[Data on word and element locations]

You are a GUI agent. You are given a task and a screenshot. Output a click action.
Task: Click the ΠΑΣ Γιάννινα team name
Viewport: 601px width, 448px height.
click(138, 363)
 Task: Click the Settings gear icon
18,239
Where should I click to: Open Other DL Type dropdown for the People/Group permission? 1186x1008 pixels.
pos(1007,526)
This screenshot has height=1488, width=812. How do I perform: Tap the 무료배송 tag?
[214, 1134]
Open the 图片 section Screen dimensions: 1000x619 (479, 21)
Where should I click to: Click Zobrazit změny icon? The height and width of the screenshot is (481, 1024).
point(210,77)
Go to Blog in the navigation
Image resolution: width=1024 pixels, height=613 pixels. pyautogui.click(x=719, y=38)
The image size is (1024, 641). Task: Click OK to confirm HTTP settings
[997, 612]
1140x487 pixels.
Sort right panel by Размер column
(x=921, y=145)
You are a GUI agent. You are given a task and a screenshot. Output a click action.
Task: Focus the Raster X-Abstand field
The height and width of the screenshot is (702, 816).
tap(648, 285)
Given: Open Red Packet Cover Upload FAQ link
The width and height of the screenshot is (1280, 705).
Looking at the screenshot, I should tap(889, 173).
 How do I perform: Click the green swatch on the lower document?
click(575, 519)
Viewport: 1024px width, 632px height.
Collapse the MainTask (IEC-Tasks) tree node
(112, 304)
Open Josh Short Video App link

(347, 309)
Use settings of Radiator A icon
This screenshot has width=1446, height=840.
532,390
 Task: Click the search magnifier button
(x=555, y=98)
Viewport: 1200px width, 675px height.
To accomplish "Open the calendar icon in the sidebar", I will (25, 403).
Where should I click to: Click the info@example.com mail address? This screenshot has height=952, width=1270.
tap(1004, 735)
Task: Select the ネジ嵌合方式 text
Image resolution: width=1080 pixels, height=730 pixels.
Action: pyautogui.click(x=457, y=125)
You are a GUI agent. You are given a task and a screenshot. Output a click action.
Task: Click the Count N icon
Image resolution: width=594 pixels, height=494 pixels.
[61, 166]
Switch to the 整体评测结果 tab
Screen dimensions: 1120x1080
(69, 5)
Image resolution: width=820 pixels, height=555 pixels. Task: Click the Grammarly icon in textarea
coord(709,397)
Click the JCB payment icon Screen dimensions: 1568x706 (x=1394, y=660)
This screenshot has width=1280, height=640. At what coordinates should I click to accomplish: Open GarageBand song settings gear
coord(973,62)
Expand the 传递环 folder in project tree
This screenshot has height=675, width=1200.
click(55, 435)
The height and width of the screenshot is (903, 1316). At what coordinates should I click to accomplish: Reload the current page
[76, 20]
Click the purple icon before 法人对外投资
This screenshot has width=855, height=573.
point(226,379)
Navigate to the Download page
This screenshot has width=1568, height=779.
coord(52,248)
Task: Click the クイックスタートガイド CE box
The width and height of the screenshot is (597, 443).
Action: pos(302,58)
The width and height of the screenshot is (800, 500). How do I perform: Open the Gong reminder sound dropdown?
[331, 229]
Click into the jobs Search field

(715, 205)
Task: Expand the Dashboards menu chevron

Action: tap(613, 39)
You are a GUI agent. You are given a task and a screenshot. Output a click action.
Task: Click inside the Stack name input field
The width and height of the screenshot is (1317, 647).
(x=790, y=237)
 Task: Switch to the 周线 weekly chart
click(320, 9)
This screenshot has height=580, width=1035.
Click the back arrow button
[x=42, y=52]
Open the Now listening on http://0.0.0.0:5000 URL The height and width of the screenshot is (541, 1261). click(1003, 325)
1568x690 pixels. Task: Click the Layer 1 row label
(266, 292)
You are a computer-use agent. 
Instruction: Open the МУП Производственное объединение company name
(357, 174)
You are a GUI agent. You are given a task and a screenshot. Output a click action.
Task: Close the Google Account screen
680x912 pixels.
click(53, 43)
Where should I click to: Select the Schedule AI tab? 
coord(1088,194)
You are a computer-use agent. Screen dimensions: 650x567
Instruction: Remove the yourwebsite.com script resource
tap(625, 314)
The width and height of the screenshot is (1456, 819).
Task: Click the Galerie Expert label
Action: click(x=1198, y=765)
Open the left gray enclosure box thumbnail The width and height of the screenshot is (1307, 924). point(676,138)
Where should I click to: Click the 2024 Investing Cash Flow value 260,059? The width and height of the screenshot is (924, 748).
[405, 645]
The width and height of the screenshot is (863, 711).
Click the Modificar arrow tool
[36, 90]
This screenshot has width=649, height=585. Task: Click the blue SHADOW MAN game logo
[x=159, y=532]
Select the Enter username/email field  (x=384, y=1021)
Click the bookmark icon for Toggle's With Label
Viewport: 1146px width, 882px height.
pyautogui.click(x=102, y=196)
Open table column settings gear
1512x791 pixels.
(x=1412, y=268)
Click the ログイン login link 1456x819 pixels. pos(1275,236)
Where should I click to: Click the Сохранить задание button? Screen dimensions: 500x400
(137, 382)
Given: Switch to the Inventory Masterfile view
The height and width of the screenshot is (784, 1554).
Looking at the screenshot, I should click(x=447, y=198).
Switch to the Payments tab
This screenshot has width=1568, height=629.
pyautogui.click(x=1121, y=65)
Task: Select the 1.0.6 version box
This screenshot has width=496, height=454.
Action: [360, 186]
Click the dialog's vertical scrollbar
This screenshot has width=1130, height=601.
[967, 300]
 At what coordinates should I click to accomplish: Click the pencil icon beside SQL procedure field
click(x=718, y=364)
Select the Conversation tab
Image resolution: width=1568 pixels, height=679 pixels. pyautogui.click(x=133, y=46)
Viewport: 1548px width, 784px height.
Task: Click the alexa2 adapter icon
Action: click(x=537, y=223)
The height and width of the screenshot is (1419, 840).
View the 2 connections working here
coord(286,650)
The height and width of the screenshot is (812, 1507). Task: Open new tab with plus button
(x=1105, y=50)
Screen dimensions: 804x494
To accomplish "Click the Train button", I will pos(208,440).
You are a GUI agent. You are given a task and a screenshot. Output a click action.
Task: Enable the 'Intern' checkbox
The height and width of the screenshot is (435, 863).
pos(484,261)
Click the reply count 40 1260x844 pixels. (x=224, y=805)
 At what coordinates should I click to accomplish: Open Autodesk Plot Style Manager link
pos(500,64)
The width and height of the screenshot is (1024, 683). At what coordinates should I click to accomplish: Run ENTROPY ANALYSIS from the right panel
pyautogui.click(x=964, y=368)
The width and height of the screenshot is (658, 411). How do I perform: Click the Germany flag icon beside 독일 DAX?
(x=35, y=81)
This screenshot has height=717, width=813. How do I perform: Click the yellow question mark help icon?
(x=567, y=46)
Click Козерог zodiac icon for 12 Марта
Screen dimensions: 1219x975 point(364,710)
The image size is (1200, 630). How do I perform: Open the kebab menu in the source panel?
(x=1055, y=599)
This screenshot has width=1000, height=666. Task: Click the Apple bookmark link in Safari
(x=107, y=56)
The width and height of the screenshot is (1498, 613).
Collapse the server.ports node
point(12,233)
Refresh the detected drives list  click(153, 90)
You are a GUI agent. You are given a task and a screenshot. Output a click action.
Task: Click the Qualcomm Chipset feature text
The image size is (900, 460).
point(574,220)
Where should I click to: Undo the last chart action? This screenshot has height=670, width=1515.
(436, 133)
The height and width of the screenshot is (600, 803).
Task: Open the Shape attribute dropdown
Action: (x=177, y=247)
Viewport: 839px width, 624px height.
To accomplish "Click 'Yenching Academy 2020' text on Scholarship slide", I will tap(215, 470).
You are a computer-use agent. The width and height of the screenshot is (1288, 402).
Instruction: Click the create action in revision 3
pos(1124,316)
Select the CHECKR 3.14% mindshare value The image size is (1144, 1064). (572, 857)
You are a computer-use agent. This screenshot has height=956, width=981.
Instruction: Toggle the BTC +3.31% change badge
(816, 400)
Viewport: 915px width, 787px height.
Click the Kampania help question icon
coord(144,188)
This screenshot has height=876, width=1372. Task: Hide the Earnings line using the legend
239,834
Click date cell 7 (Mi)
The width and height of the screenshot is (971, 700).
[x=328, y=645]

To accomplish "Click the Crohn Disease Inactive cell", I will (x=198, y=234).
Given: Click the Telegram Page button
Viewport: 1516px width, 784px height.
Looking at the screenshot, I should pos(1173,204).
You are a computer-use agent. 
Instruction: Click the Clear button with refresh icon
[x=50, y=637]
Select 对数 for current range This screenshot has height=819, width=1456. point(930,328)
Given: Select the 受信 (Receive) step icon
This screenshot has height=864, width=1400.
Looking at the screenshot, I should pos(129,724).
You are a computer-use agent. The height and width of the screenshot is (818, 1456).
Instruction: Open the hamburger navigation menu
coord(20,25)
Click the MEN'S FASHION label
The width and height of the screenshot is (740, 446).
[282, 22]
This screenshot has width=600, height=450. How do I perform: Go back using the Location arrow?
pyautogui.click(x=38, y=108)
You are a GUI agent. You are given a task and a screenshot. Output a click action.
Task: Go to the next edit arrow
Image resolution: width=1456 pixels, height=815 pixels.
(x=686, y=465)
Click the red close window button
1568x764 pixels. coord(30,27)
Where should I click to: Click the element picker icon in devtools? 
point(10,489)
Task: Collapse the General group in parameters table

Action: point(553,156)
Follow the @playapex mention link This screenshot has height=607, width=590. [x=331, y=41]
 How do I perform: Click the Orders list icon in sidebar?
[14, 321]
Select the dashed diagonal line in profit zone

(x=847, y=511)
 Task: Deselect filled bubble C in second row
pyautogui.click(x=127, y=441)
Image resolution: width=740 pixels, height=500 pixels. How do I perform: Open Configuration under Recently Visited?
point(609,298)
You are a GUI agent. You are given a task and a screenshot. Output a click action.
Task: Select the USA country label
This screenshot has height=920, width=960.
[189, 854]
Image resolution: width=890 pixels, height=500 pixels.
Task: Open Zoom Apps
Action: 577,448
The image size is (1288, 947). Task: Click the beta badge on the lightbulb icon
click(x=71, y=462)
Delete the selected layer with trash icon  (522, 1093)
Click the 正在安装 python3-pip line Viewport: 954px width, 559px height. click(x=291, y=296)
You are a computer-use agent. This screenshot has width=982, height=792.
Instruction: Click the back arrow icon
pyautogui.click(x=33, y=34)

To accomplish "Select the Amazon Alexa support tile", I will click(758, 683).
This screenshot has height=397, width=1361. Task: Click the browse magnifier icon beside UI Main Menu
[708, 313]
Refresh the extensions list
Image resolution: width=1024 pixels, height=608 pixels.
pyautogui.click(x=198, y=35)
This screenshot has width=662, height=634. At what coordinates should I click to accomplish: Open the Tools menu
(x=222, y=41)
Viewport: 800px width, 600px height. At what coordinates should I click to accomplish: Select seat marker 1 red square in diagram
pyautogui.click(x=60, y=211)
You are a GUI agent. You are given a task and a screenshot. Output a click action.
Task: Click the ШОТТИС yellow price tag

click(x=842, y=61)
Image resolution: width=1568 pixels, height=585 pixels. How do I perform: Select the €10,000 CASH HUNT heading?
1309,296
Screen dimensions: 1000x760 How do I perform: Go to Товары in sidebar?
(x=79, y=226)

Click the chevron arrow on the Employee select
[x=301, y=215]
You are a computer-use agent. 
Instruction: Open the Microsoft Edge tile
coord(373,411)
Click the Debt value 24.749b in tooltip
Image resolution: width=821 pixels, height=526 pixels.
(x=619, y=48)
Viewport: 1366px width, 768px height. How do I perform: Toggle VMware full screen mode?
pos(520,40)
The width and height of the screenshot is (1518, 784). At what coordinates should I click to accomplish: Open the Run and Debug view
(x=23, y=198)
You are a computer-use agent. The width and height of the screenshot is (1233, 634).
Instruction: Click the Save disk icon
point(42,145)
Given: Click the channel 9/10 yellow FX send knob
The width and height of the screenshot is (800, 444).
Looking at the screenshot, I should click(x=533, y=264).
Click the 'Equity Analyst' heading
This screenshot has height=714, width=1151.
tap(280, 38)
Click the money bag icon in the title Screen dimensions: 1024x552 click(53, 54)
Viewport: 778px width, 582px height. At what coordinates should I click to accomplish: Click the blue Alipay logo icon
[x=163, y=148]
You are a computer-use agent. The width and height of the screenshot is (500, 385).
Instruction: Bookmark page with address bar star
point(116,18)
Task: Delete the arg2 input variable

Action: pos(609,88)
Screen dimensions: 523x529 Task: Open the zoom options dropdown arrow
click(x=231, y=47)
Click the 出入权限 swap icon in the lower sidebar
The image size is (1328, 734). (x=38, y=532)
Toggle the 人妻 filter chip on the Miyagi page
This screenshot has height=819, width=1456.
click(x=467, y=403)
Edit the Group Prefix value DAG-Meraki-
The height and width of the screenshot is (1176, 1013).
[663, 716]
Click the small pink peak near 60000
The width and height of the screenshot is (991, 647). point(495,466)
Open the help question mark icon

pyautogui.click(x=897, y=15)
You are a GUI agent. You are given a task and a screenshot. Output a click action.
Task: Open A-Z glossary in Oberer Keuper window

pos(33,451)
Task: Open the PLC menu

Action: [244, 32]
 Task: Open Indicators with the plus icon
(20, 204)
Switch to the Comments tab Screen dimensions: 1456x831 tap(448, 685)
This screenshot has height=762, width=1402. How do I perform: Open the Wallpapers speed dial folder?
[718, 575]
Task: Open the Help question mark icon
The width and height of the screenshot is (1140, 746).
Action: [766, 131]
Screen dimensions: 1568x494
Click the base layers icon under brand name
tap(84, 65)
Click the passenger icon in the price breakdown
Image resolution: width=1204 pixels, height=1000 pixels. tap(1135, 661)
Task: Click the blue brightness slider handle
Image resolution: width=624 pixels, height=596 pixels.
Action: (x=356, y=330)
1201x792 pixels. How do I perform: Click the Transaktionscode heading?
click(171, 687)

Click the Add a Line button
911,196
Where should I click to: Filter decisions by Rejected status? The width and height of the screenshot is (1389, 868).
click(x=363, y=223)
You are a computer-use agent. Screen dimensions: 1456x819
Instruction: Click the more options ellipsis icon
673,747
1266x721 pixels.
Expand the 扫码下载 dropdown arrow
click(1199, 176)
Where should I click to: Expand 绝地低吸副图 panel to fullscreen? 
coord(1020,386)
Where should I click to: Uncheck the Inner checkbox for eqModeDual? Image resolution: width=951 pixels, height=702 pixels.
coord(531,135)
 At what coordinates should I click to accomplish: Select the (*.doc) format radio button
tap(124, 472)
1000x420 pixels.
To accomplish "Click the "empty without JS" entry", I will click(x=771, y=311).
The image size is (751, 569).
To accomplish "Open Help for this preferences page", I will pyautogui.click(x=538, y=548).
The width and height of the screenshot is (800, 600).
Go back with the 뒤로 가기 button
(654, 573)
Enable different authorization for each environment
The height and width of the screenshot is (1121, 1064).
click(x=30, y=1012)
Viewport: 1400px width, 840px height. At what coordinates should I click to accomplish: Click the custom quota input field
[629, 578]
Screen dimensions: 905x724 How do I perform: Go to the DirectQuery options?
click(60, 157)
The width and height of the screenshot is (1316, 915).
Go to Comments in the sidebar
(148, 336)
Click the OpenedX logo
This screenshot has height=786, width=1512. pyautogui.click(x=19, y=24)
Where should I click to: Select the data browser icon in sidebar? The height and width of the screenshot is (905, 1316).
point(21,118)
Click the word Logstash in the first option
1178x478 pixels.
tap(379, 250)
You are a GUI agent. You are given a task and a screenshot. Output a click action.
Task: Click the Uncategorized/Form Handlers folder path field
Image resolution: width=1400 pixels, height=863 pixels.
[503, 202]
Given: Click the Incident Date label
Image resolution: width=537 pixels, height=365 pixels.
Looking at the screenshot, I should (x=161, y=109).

=== WHAT YOU HAVE TO DO ===
Reproduce verbatim the stretch of the data from the line containing "Given: Open Red Packet Cover Upload FAQ link" through the line containing "(x=555, y=98)", with both of those lines included.

=== SOLUTION FOR THIS TASK ===
Given: Open Red Packet Cover Upload FAQ link
The width and height of the screenshot is (1280, 705).
Looking at the screenshot, I should tap(889, 173).
 How do I perform: Click the green swatch on the lower document?
click(575, 519)
Viewport: 1024px width, 632px height.
Collapse the MainTask (IEC-Tasks) tree node
(112, 304)
Open Josh Short Video App link

(347, 309)
Use settings of Radiator A icon
This screenshot has width=1446, height=840.
532,390
 Task: Click the search magnifier button
(x=555, y=98)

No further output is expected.